Wednesday, October 19, 2011

Remembrances of My Late Mother

More than meriting title to being quiet and mum as a clam, my mother was truly a woman of very few words. She spoke little. Thus, I doubt I need spend time calculating the conversations we had had as adults. We had very few, and each one went like telegraphic exchanges between two frugal individuals.

In hindsight one can easily recall how those few incidents came about. And thus the task of retelling is that much easier. But they definitely created lasting impressions. How else to explain my very vivid recall.

In one visit and from out of the blue, she framed her conversation in one sentence. And it simply was a curt admonition to take care of my younger brother, and spoken in the vernacular. As was usual with me, it went in and was soon replaced with more urgent mundane matters.
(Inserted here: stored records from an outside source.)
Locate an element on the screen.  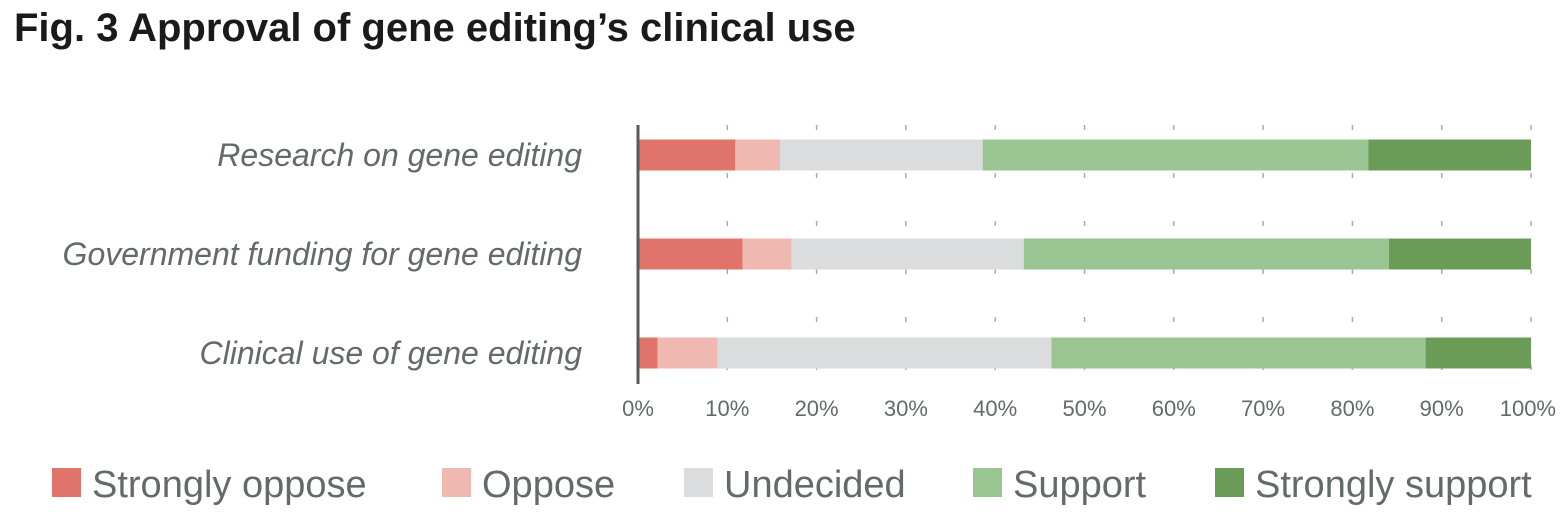
legend-item: Strongly oppose is located at coordinates (210, 485).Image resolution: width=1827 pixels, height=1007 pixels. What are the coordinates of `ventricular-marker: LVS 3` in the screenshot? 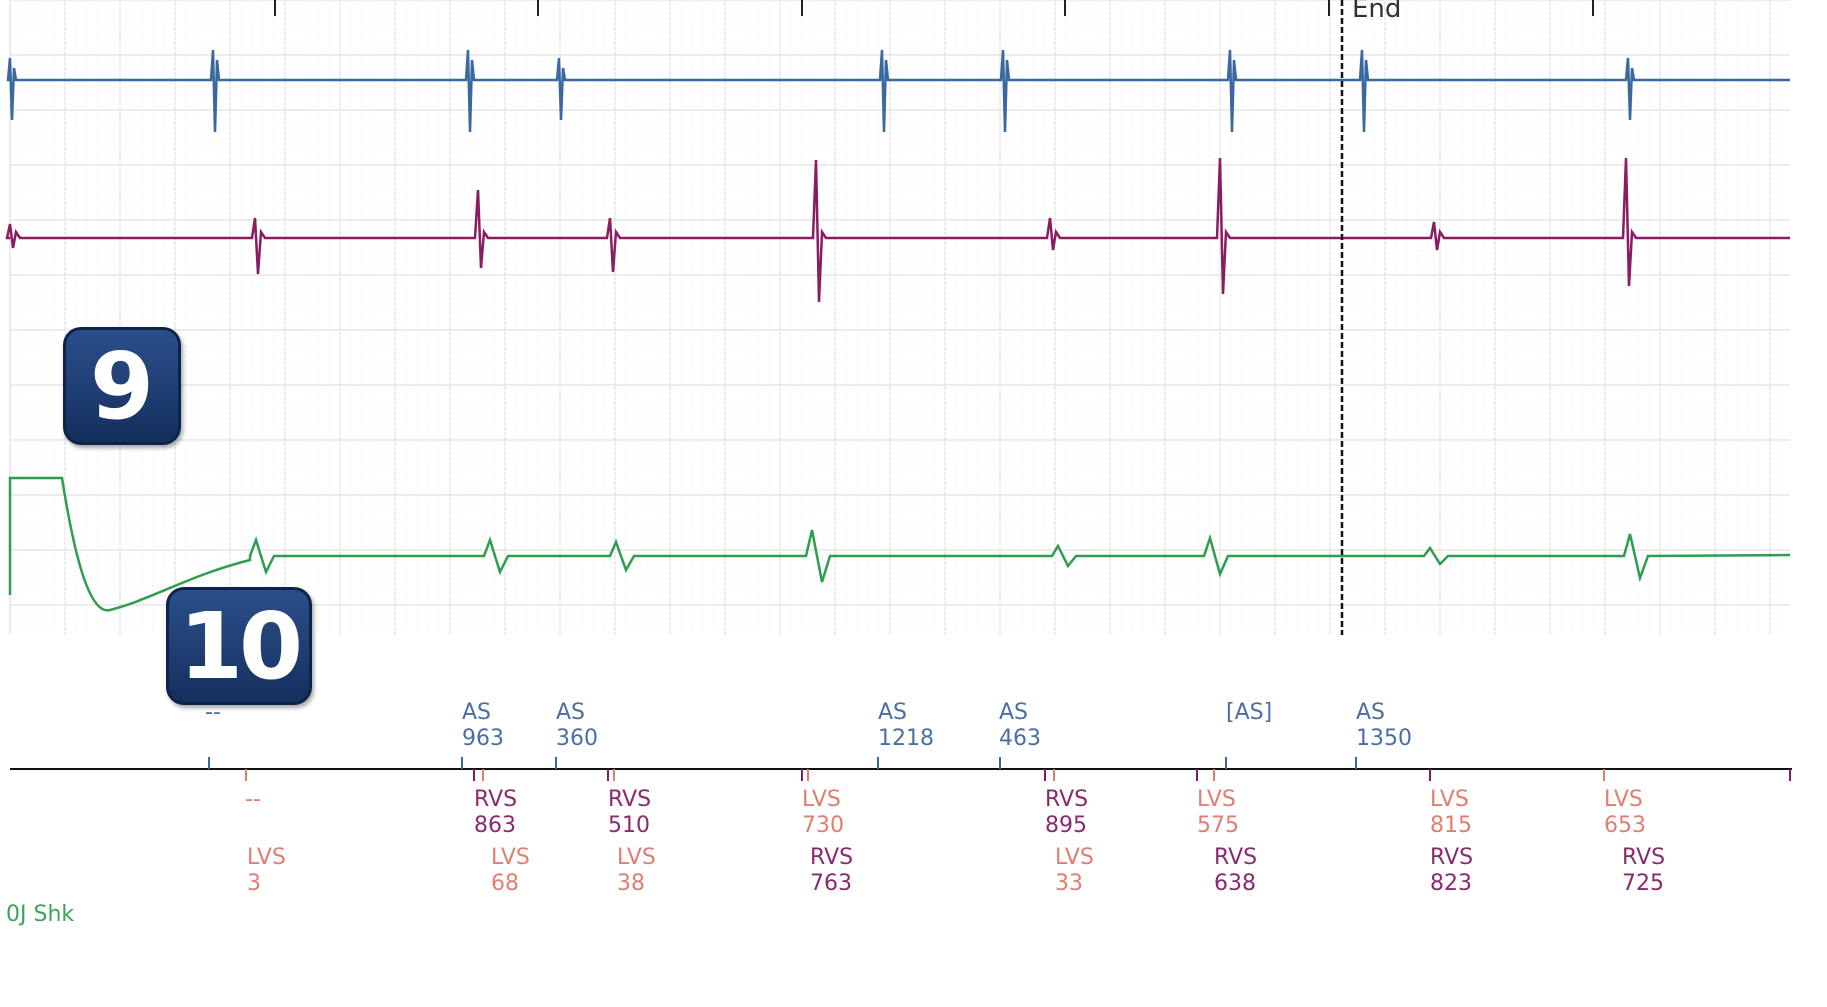 It's located at (266, 870).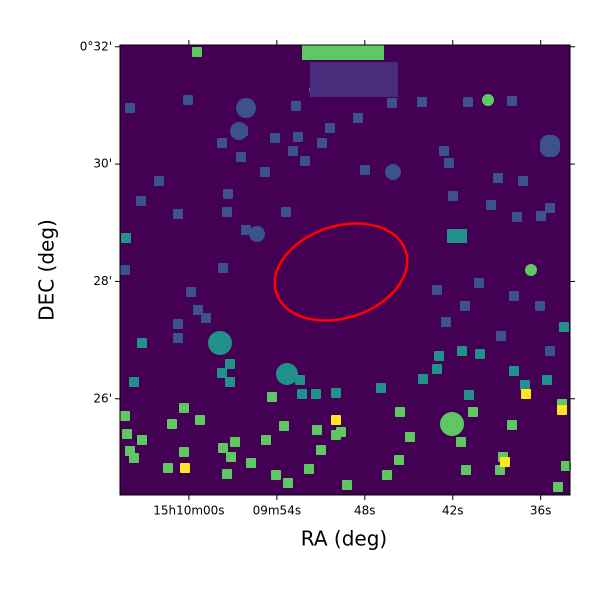 The width and height of the screenshot is (600, 604). Describe the element at coordinates (365, 511) in the screenshot. I see `x-tick-label: 48s` at that location.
But during moments of lull, that statement would come back to occupy my wakefulness. Why the admonition and why me? The mind started racing looking for rationales and answers. As very young kids, all nine of us grew up in that old house along Del Mar and Victoria Sts. The house sat fully on exactly 100sq.m. of land, leaving nothing but the sidewalk to separate it from the two streets. And we counted on the kind graces and forbearance of two aunts who owned the two lots on the other two sides in allowing our little horde to use their free spaces for our purposes. One lot was initially vacant and the other occupied by a house of another aunt. The vacant lot was there to serve as our free space – for a while at least until a house was also built on it.

Nine precocious kids grew up in those cramped and eternally-shuttered quarters in the middle of a busy poblacion, two blocks away from the town plaza. As a small kid my younger brother had assigned quarters in one bedroom on the ground floor which space used to serve as my father’s law office. This he shared with another younger sister. And from all indications that served as some kind of sick bay since the two siblings took cadenced turns being treated with all sorts of ailments – wheezing coughs, fevers, urticaria or hives, bad colds, etc. So many nights one heard the unmistakable sounds of the ailments as one passed through that section of the house, with my mother serving as relentless and indefatigable Florence Nightingale to the siblings in distress. And this went on till early adolescent years.

That younger brother was the first to go a couple of years ago among the nine siblings. Was my mother gifted as prescient or armed with clairvoyant tendencies to qualify her to make such dire predictions? I doubt that. It most probably stemmed from maternal instincts honed from many years and countless instances of service to enable her to make prudent observation and judgment on the physical make-up of her sizable brood. After all, she exhibited the same personal dedication and selfless passion in taking care of all nine of us.

Years later after having married and living away from her, another short telegraphic dialogue transpired. She had received a letter from two distinguished Jesuits, very well respected locally, Frs. A. Cuna and J. Fuentes, regarding a Cursillo course participated in by her youngest offspring. She was being asked to write a confidential letter to be delivered to the above Jesuits. Imagine that!

What does she do? She calls for me and almost demandingly asked for me to write that letter. Why me? The year was 1972 and I was deep into raising my growing family and coping with the burdens of working in a busy bank. So naturally, I balked. No words from her followed, except that I was left holding the letter from the priests.

Without further instructions, and without any ideas suggested on what that letter would contain, I knew that she had expected to receive that letter before it was due. Rummaging through old files, I chanced upon these two letters stapled together. Suggesting without a doubt that the letter required of her was written and submitted on time, and penned by me.

Was she so sure that the ideas that I would put on paper would be the same ideas she had in mind and held in deep trust? I do not recall having to retype anything regarding this letter.

Maybe it was like this. How could revisions be necessary since I was simply being used by her as her instrument?

Thus, more like that most perfect model of a mother who said to the wine stewards at Cana: Just do what he tells you!